New research argues drug pricing negotiations would stymie innovation, as Democrats fight for revised proposal
As Democrats hammer out a revised version of their proposal to lower drug prices, new research from the University of Chicago suggests that Medicare negotiations could stymie the development of new cancer drugs — but the size of that effect is widely debated.
Cancer treatments accounted for about 49% of the pipeline making its way through the FDA now, and 27% of new approvals between 2010 and 2019, according to the UC analysis.
“No other drug classes have more drugs than oncology at any phase and, except for Phase III, cancer drugs represent around half of the total drugs,” the report states.

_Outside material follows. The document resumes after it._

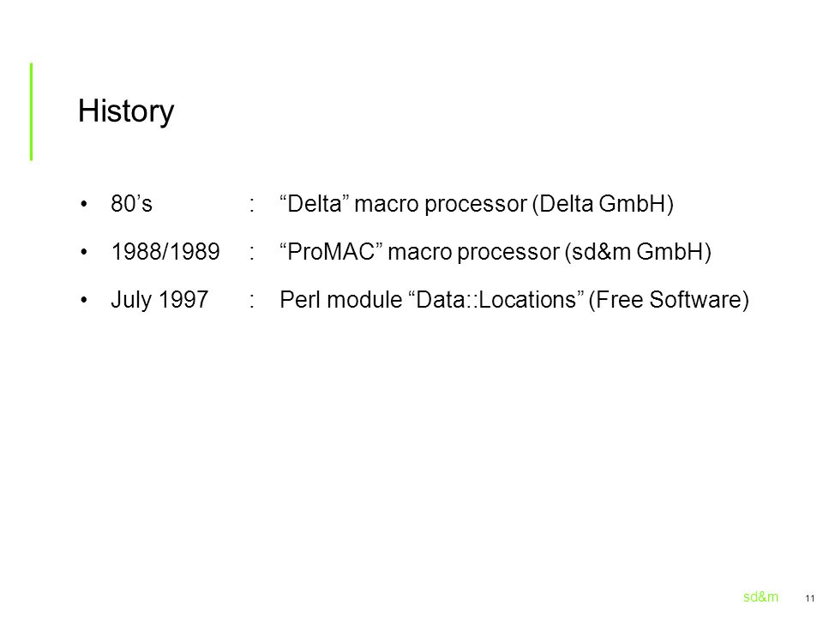This screenshot has width=823, height=617.
Task: Click the July 1997 date entry
Action: [x=159, y=300]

Researchers warned that allowing the US government to negotiate the price of drugs on behalf of Medicare beneficiaries — a move that was part of the failed Build Back Better Act and is now part of a revised proposal, according to the Washington Post — would lead to a reduction in R&D spending and thus fewer new drug approvals.
They pegged a reduction of $663 billion in R&D spending through 2039, and 135 fewer new drug approvals. The proposal would lower annual spending on cancer R&D by about $18 billion per year, or just under 32%, the researchers reported.

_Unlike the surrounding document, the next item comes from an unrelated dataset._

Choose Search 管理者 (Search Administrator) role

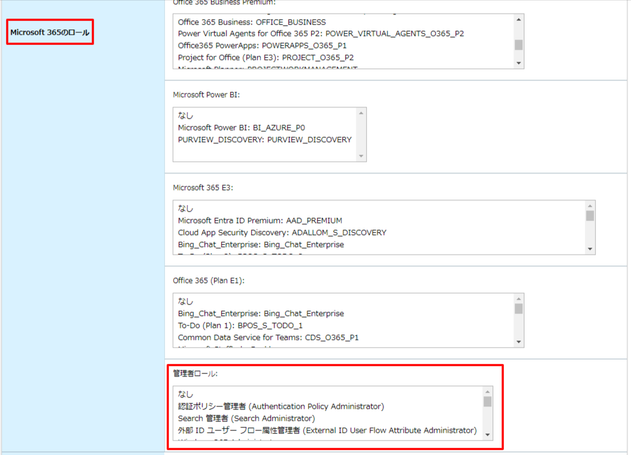pyautogui.click(x=246, y=418)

Those figures are far off from previous estimates made by the Congressional Budget Office, which suggested back in November that Medicare negotiations would only result in 10 fewer drugs (out of a calculated total of 1,300 drug approvals) over 30 years.
“At a moment of remarkable progress in the war on cancer, and a renewed focus from the Biden administration on reducing the death rate from cancer, Washington should avoid drug price control proposals that will unintentionally reverse decades of progress to beat this disease,” lead author and Harris School of Public Policy professor Tomas Philipson said in a statement.
President Joe Biden reignited the Cancer Moonshot initiative back in February, setting a goal to reduce the cancer death rate by at least 50% over the next 25 years. The CDC cut the first check just a couple weeks ago, shelling out the first installment of a five-year, $1.1 billion grant to get things going.
Though the Biden administration proposed a $1.9 billion annual increase in public cancer R&D through additional funds to ARPA-H and NCI, the authors estimated that the reduction of R&D spending from price negotiations would outweigh those extra funds by 9.5 times.
“Despite the great intent of the Cancer Moonshot and congressional efforts to improve patient affordability, allowing Medicare to negotiate drug prices will undo any investments made to fight cancer and will instead raise cancer mortality substantially,” Philipson said.
Industry group PhRMA similarly blasted the Democrats’ drug pricing proposal, arguing months ago that the bill would “throw sand in the gears of medical progress.”
However, USC-Brookings Schaeffer Initiative for Health Policy researchers wrote earlier this month that the relationship between R&D spending and the supply of new drugs is actually quite modest.
As seen in the graphic below, annual R&D budgets for PhRMA members have been on the rise, growing from $37.5 billion in 2000 to $83.0 billion in 2019. However, during the same time, the 5-year average for new drug approvals went from 36.8 in 2000, then declined for nearly a decade hitting a low in 2009 with 22 new drugs, before the 5-year average steadily increased to 44 new drugs in 2019.
Before Sen. Joe Manchin (D-WV) squashed hopes of passing the Build Back Better Act late last year, Democrats had never been so close to passing major drug pricing reforms.
“A Medicare negotiation is just that — a process, not a price control — a market-based approach to come to a price between purchaser, Medicare and producer,” Senate Finance Chair Ron Wyden (D-OR) argued earlier this year.